On my team, we are primarily technology-driven. We’re investing in our ability to see what technologies will emerge in five years. Once you know which bucket you’re in, you can then understand what your team needs to succeed. My small team is heavily invested in collaboration, because we need to work together efficiently to stay on top of new technologies being developed in academia and the scientific community and to evaluate how they fit into the ServiceNow product roadmap. I was involved in fundamental and applied research at ElementAI, which ServiceNow acquired in January 2021, and we are exploring use cases with business units on how we can put this new capacity to use. Some examples include our natural language processing, machine learning, and computer vision research, which are currently being re-platformed to create customer-focused AI tools for the Now Platform.

People talk a lot about breaking down silos so teams can communicate cross-functionally, and I believe that’s more important than anything. But leaders often mistakenly believe that to break down silos, they must create a uniform culture across the organization. Instead, teams must develop different behaviors, skills, and cultures based on their needs. In the research group, for example, I work to create a curiosity-driven culture where creativity and risk-taking are accepted, but you cannot expect a team that has to produce concrete deliverables next week to have the same culture.
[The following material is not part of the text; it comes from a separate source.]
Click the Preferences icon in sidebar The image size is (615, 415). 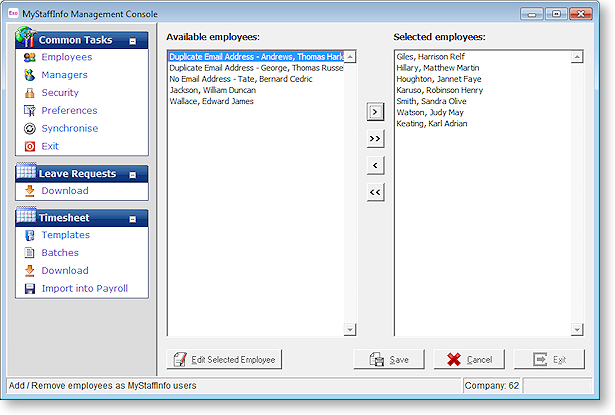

Creating cross-cultural teams is about building connections and creating an overarching culture that is open to new ideas and unconventional perspectives. I think this is especially important as new technologies like artificial intelligence and machine learning become more pervasive in the workplace.

Change is not always comfortable or easy, but it can be more comfortable and far easier for organizations with leaders who talk to employees about what’s in store. They need to be clear that what we’re doing right now is probably not what we will be doing 10 years from now. If people understand that narrative, they will be on board with innovation.